Speaking of Intifada: Munir and His Friends

By Tamar Fleishman – The West Bank

Munir Naim Hamed can no longer be seen near the checkpoint or at his parents’ home at the refugee camp. Fifteen year old Munir hasn’t been back since he was arrested by soldiers during a protest. They say it will be a while until Munir gets back. They say he is probably at Ofer, that he will get two years, maybe more. And the teenagers tell personal stories from their imprisonment and from jail houses, one of them was accused and found guilty of throwing stones: "Here, at the checkpoint", his friend was taken in for throwing a Molotov bottle: "Also here, at the checkpoint…", one of them had seen Ofer from the inside, his friend had been to Nafha prison and another was taken to the Moskovia (the Russian Compound).

Since Munir’s arrest, the official leader of this group of teenagers, they continue to arrive restless at the same hour to the same place- the square in front of the checkpoint. Like a flock without a shepherd.

People say that stones are no longer being thrown there every day, and that gas isn’t thrown every day either.

-Why? –Someone talked to them (to the teenagers). Someone from the Tanzim came and talked to them.

And in spite of that, a couple of days earlier, on Friday, from noon that day and up until sun set, the teenagers came back and threw stones and the army shoved them back with gas grenades.

It seems that in spite of the two authorities, the Israeli and the Palestinian one, that would seem to be co-operating and working hand in hand, it is difficult to suffocate and get the flames of this spontaneous protest out, which is a result of the prolonging frustration of human beings that had lost all hope for change and are trying to take control over their own fate.

Talk of an Intifada that up until now had been spoken behind closed doors, has also become open. The Intifada is part of the discourse, whether it represents a longing and a wish and whether it stands for a threat and a concern. Every person has his own inclination; every person has his own political affiliation. They say that now, when all eyes are cast towards the blood bath in Syria, the still unstable Egyptian regime and the possibility that there will be an attack on Iran, an all-inclusive and violent conflict might prove to be a fatal error, because what happens in Palestine isn’t at the center of attention, not even during more quite times.

This concern must be noted in addition to the fact that even after over a decade the wounds of the El-Aqsa Intifada are still bleeding, and the shattering of the spine of the Palestinian society by a regime of checkpoints, permits and restrictions, as well as the loss of social unity which is a result of the massive recruitment of collaborators for GSS, an organization that makes a cynical and blunt use of means of repression and prevents the right for movement in order to get what it wants, brothers are made to suspect each other.

More people now than in the past dare to speak against seniors in the Palestinian authority. Some say that: "Yours and ours are the same. They care only for themselves and not for the people" or: "I only have a stomach. They (those in Ramallah) also have a back". And regarding this a person who owns a stall at the front of the checkpoint said he approached the authorities and requested a business license, he wanted to work in accordance to the law and not be sought out from time to time. When asked whether he thought he would receive such a license he replied with a realistic smile: "I can still dream!" and continued to say: "My father’s father would say: ‘it’s only tough during the first fifty years. After that it will be alright’. I tell my son: it’s only tough during the first fifty year… when will these fifty years end?"

And what is widely known had already been told and spoken of, that they (inside the checkpoint) see all and film all, that "they" are not only the army but also the GSS and the police, that they observe every person in the refugee camp and know his name. 

And on one of these past nights, on the way leading to the checkpoint all along the wall, photos of young men that had been murdered were being glued. A boulevard of Shahids, the photos seemed as though they were coming off, giving the impression that the portraits were fading away, fading away, perhaps it’s happening not only in the picture, perhaps it’s happening in the collective and private recollection.

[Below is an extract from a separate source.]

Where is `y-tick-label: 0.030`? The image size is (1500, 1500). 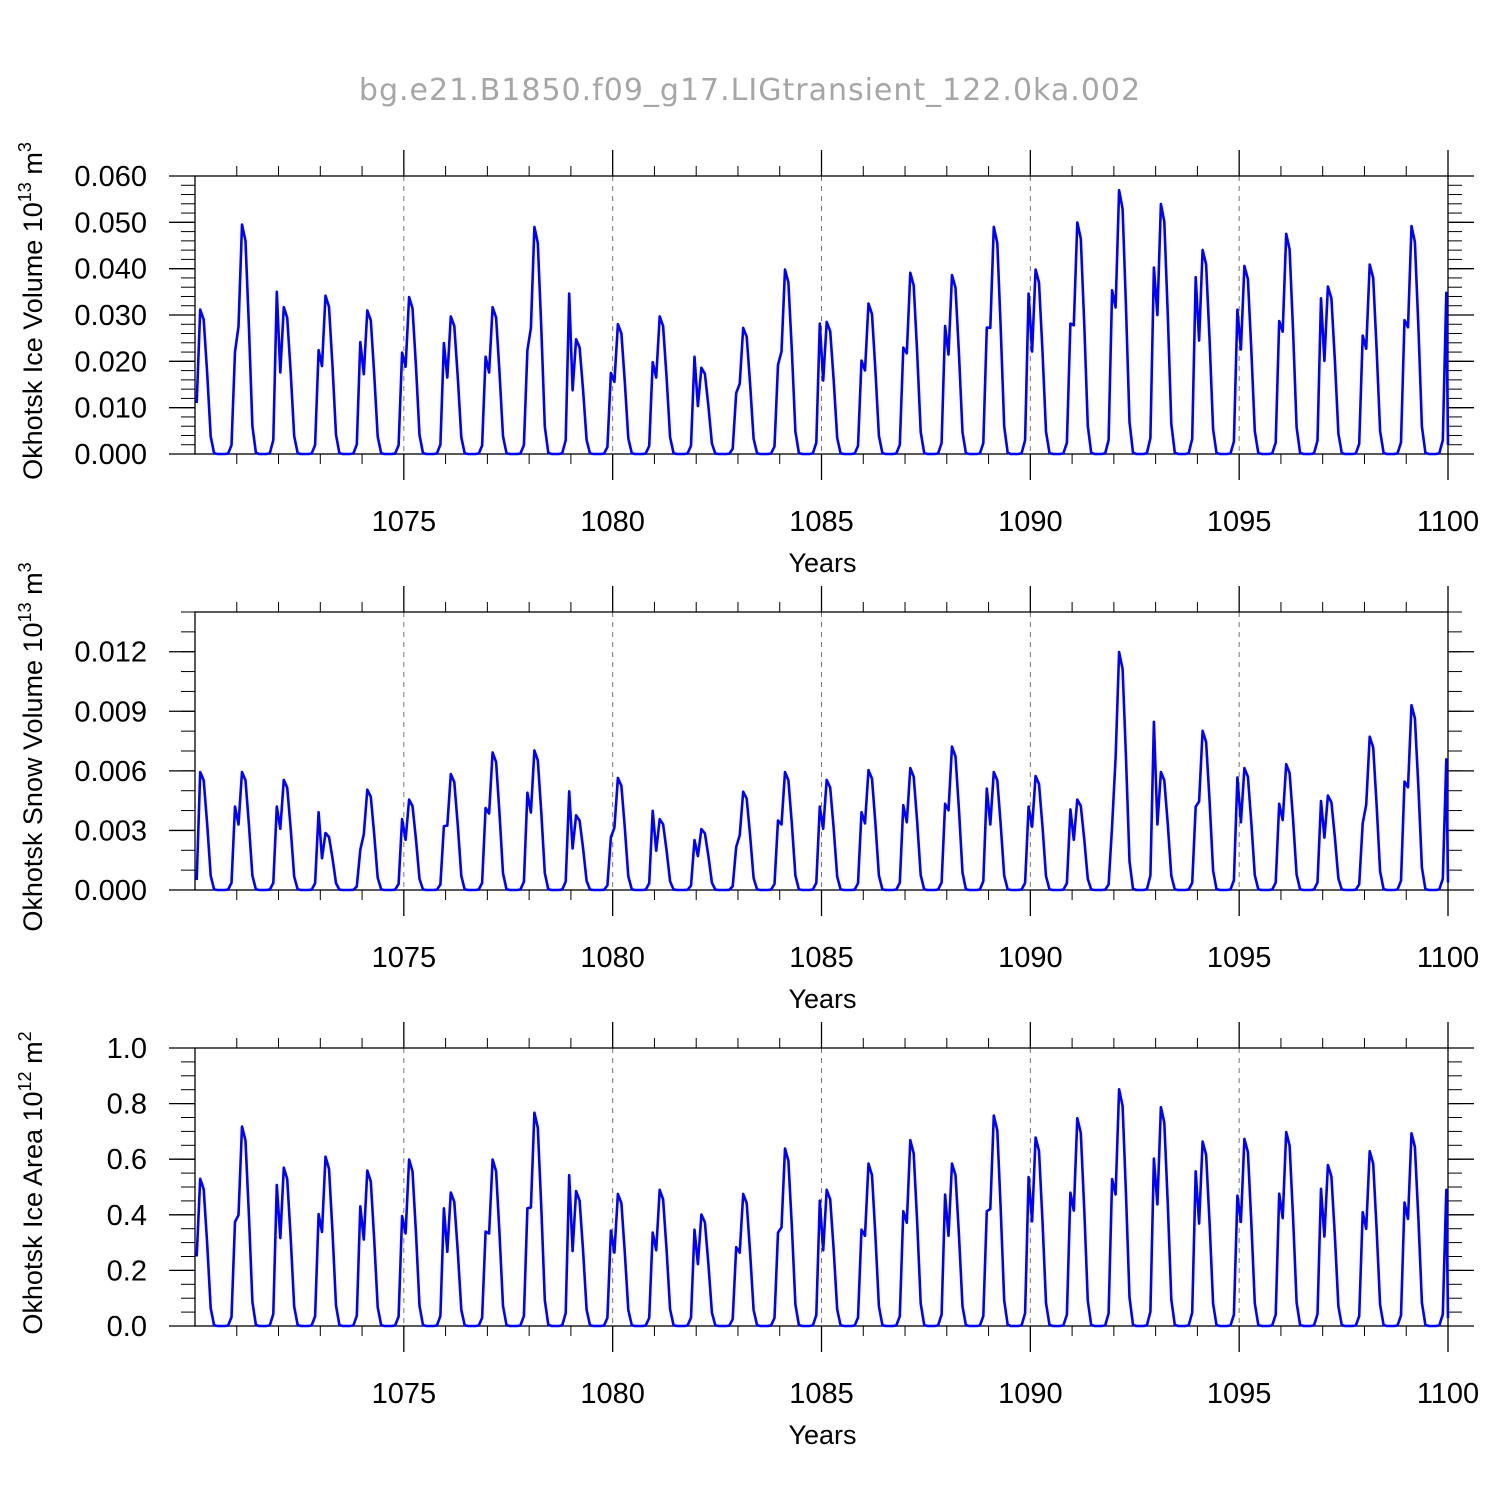
y-tick-label: 0.030 is located at coordinates (110, 316).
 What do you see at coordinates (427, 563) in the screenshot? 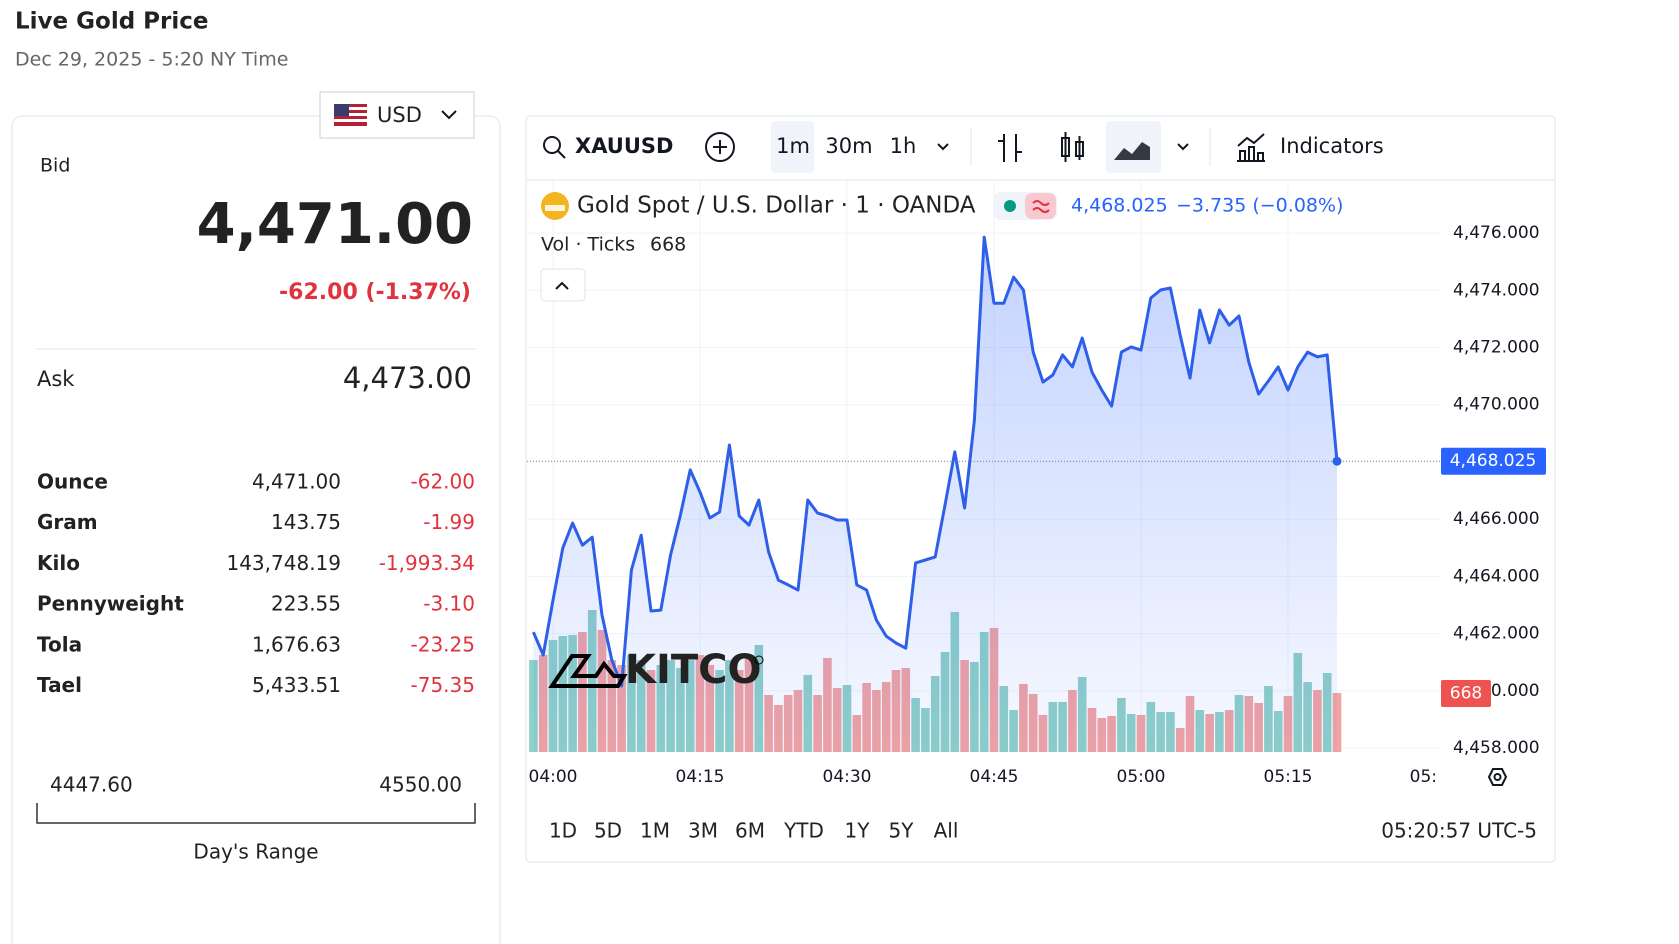
I see `unit-change: -1,993.34` at bounding box center [427, 563].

But the truth is that only has the memory of victims not been forgotten, but it is intensifying and becoming a myth and a model. And a teenage boy from Munir’s group presented a medallion that hung on his chest and on it the face of Ali Khalifa who had been murdered in the alleys of Qalandiya. "We were friends", he said with pride.

And so the myth of the heroes is forming around the image of the murdered, as a necessary link for a people that are fighting for their freedom.

(Translated by Ruth Fleishman.)

-As a member of Machsomwatch, once a week Tamar Fleishman heads out to document the checkpoints between Jerusalem and Ramallah. This documentation (reports, photos and videos) can be found on the organization’s site: www.machsomwatch.org. She is also a member of the Coalition of Women for Peace and volunteer in Breaking the Silence. She contributed this article to PalestineChronicle.com.